What is needed ▸
Line by line, retype the whole listing exactly.

┌─ Data

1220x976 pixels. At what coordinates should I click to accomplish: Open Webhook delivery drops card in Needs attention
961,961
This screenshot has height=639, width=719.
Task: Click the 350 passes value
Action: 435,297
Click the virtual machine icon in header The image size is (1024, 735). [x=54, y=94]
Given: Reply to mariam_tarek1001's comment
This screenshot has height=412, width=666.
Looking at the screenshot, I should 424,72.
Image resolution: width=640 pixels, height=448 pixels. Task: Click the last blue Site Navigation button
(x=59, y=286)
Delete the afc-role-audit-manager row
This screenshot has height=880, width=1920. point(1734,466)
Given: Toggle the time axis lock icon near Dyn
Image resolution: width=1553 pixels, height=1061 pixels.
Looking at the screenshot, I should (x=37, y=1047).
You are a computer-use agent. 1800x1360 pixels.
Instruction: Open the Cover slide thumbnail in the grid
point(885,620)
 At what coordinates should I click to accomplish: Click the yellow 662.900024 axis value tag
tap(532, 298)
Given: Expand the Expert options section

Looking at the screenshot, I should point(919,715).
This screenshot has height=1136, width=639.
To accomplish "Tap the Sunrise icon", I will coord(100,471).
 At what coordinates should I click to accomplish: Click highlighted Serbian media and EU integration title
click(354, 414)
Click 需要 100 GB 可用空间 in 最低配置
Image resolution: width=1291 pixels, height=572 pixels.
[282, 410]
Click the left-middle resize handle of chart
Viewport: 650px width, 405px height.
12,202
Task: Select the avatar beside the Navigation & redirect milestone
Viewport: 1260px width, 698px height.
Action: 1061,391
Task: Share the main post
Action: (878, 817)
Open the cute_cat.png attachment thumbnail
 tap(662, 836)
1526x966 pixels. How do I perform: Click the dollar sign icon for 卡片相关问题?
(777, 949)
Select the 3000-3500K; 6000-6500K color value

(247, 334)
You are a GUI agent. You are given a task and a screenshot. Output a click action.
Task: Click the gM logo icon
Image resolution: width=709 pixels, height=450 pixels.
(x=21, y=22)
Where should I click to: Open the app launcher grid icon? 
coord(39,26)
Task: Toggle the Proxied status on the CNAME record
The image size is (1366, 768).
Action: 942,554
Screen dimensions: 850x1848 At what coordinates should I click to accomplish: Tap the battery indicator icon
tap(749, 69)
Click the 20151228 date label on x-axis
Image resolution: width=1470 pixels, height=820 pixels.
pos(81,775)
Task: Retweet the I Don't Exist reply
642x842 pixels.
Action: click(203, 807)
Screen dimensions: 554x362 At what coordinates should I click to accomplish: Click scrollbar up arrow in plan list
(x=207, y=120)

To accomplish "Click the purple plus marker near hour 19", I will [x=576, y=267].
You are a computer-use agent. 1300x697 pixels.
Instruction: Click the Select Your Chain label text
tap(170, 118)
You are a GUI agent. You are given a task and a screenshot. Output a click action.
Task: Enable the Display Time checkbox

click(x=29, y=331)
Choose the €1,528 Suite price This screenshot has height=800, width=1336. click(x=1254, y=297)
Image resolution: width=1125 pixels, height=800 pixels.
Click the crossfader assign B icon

└─

Reply to the task ▸
1220x976 pixels. At what coordinates should I click to accomplish: Open Webhook delivery drops card in Needs attention
961,961
This screenshot has height=639, width=719.
Task: Click the 350 passes value
Action: 435,297
Click the virtual machine icon in header The image size is (1024, 735). [x=54, y=94]
Given: Reply to mariam_tarek1001's comment
This screenshot has height=412, width=666.
Looking at the screenshot, I should 424,72.
Image resolution: width=640 pixels, height=448 pixels. Task: Click the last blue Site Navigation button
(x=59, y=286)
Delete the afc-role-audit-manager row
This screenshot has height=880, width=1920. point(1734,466)
Given: Toggle the time axis lock icon near Dyn
Image resolution: width=1553 pixels, height=1061 pixels.
Looking at the screenshot, I should (x=37, y=1047).
You are a computer-use agent. 1800x1360 pixels.
Instruction: Open the Cover slide thumbnail in the grid
point(885,620)
 At what coordinates should I click to accomplish: Click the yellow 662.900024 axis value tag
tap(532, 298)
Given: Expand the Expert options section

Looking at the screenshot, I should point(919,715).
This screenshot has height=1136, width=639.
To accomplish "Tap the Sunrise icon", I will coord(100,471).
 At what coordinates should I click to accomplish: Click highlighted Serbian media and EU integration title
click(354, 414)
Click 需要 100 GB 可用空间 in 最低配置
Image resolution: width=1291 pixels, height=572 pixels.
[282, 410]
Click the left-middle resize handle of chart
Viewport: 650px width, 405px height.
12,202
Task: Select the avatar beside the Navigation & redirect milestone
Viewport: 1260px width, 698px height.
Action: 1061,391
Task: Share the main post
Action: (878, 817)
Open the cute_cat.png attachment thumbnail
 tap(662, 836)
1526x966 pixels. How do I perform: Click the dollar sign icon for 卡片相关问题?
(777, 949)
Select the 3000-3500K; 6000-6500K color value

(247, 334)
You are a GUI agent. You are given a task and a screenshot. Output a click action.
Task: Click the gM logo icon
Image resolution: width=709 pixels, height=450 pixels.
(x=21, y=22)
Where should I click to: Open the app launcher grid icon? 
coord(39,26)
Task: Toggle the Proxied status on the CNAME record
The image size is (1366, 768).
Action: 942,554
Screen dimensions: 850x1848 At what coordinates should I click to accomplish: Tap the battery indicator icon
tap(749, 69)
Click the 20151228 date label on x-axis
Image resolution: width=1470 pixels, height=820 pixels.
pos(81,775)
Task: Retweet the I Don't Exist reply
642x842 pixels.
Action: click(203, 807)
Screen dimensions: 554x362 At what coordinates should I click to accomplish: Click scrollbar up arrow in plan list
(x=207, y=120)

To accomplish "Click the purple plus marker near hour 19", I will [x=576, y=267].
You are a computer-use agent. 1300x697 pixels.
Instruction: Click the Select Your Chain label text
tap(170, 118)
You are a GUI agent. You are given a task and a screenshot. Output a click action.
Task: Enable the Display Time checkbox

click(x=29, y=331)
Choose the €1,528 Suite price This screenshot has height=800, width=1336. click(x=1254, y=297)
Image resolution: width=1125 pixels, height=800 pixels.
Click the crossfader assign B icon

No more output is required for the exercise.